Very true, which is why all my scripts write a lockfile and delete it when
they're finished, to prevent that happening.  I should have mentioned that.

> Also, a vacuum pretty much destroys your shared buffers, so you have
> to be aware of that trade-off too.  Vacuum is not free.  It's _way_
> cheaper than it used to be, though.

That's _very_ interesting.  I've never been quite clear what's in shared
buffers apart from scratch space for currently running transactions.  Also
the docs imply that vacuum uses it's own space for working in.  Do you have
more info on how it clobbers shared_buffers?

M


---(end of broadcast)---
TIP 5: Have you checked our extensive FAQ?

   http://www.postgresql.org/docs/faqs/FAQ.html


Re: [PERFORM] reindex/vacuum locking/performance?

2003-10-05 Thread Andrew Sullivan
On Sun, Oct 05, 2003 at 12:14:24PM +0100, Matt Clark wrote:
> more info on how it clobbers shared_buffers?

Vacuum is like a seqscan.  It touches everything on a table.  So it
doesn't clobber them, but that's the latest data.  It's unlikely your
buffers are big enough to hold your database, unless your database is
small.  So you'll end up expiring potentially useful data in the
buffer.

A

-- 

Andrew Sullivan 204-4141 Yonge Street
Afilias CanadaToronto, Ontario Canada
<[EMAIL PROTECTED]>  M2P 2A8
 +1 416 646 3304 x110


---(end of broadcast)---
TIP 7: don't forget to increase your free space map settings


Re: [PERFORM] reindex/vacuum locking/performance?

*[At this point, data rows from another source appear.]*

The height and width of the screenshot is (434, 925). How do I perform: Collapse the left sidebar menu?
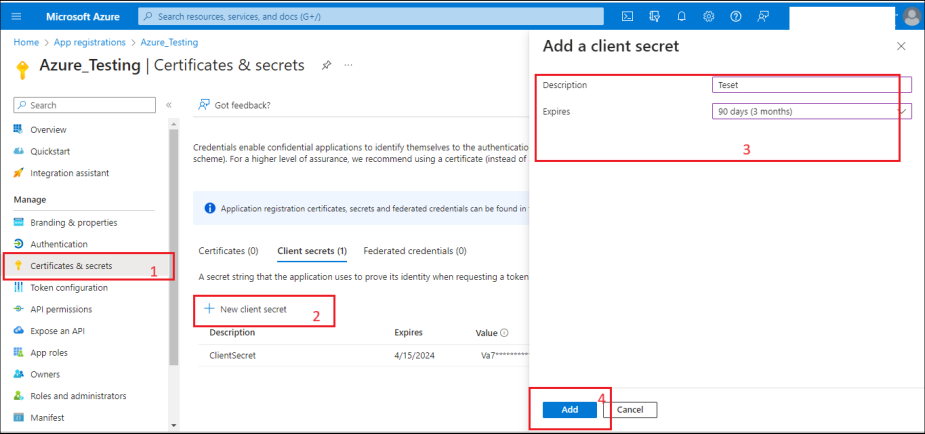coord(168,105)
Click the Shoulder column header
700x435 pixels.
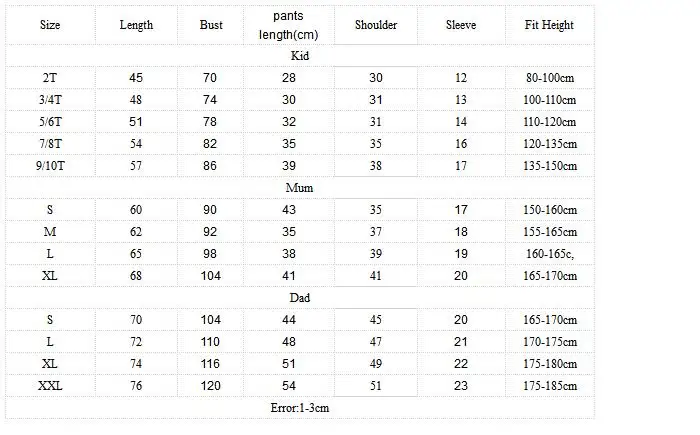376,25
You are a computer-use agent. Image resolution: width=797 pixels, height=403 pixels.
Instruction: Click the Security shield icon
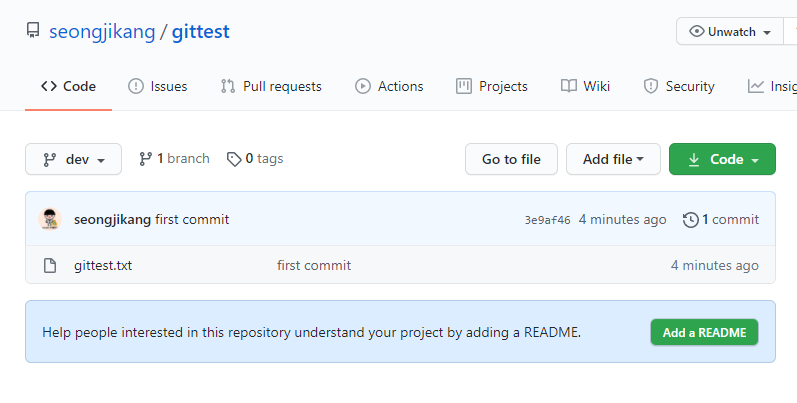pos(651,86)
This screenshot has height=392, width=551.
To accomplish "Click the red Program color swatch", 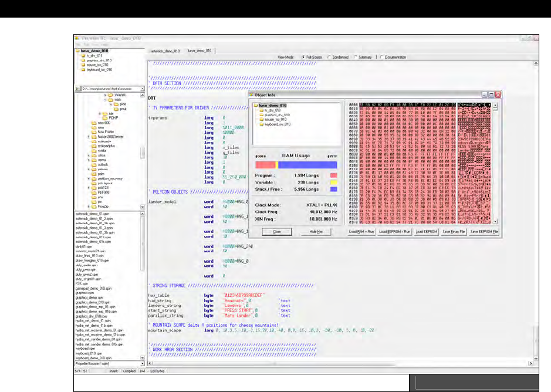I will pos(334,174).
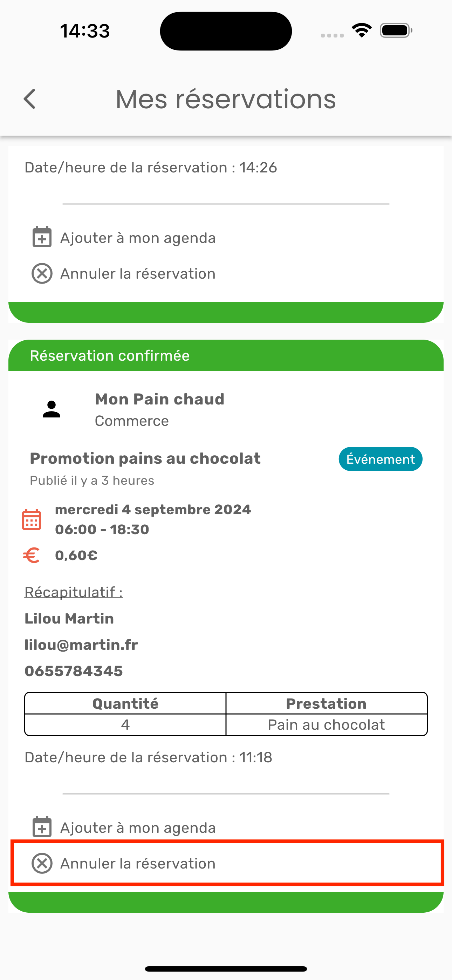Click the orange calendar date icon
Screen dimensions: 452x980
[x=32, y=519]
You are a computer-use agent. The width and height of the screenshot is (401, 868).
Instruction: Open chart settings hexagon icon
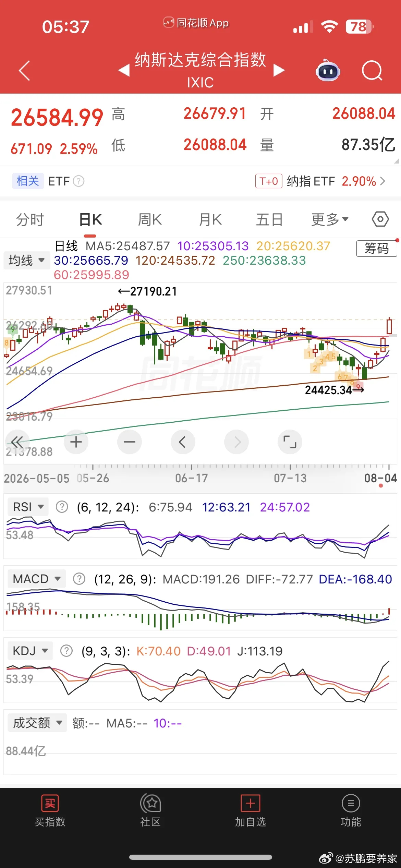coord(380,219)
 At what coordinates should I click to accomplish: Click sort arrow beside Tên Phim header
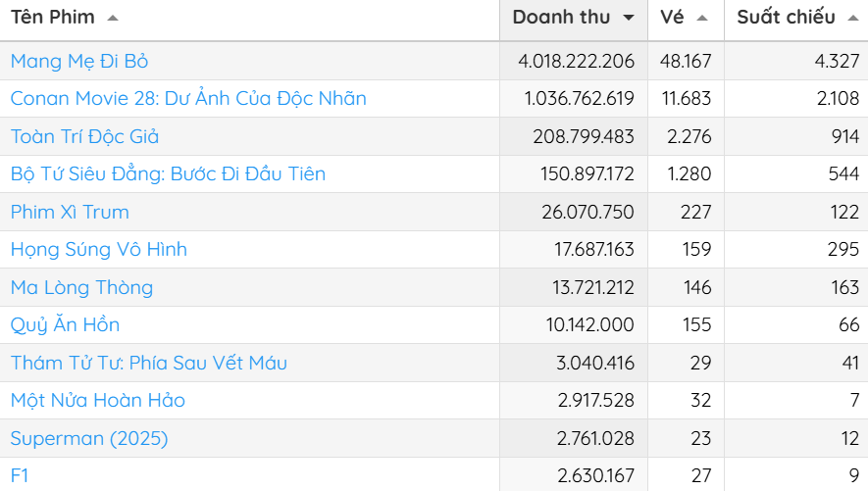(113, 19)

2003-10-05 Thread Matt Clark
> On Sun, Oct 05, 2003 at 12:14:24PM +0100, Matt Clark wrote:
> > more info on how it clobbers shared_buffers?
>
> Vacuum is like a seqscan.  It touches everything on a table.  So it
> doesn't clobber them, but that's the latest data.  It's unlikely your
> buffers are big enough to hold your database, unless your database is
> small.  So you'll end up expiring potentially useful data in the
> buffer.

OK I'm definitely missing something here.  I thought that the FSM was there
to keep track of potentially free pages, and that all VACUUM did was double
check and then write that info out for all to see?  The promise being that a
VACUUM FULL will walk all pages on disk and do a soft-shoe-shuffle to
aggresively recover space, but a simple VACUUM won't (merely confirming
pages as available for reuse).

As for buffers, my understanding is that they are *not* meant to be big
enough to hold the DB, as PG explicitly leaves caching up to the underlying
OS.  'buffers' here meaning shared memory between PG processes, and 'cache'
meaning OS cache.  'buffers' only need to be big enough to hold the
intermediate calcs and the results for any current transactions?

M


---(end of broadcast)---
TIP 4: Don't 'kill -9' the postmaster


Re: [PERFORM] reindex/vacuum locking/performance?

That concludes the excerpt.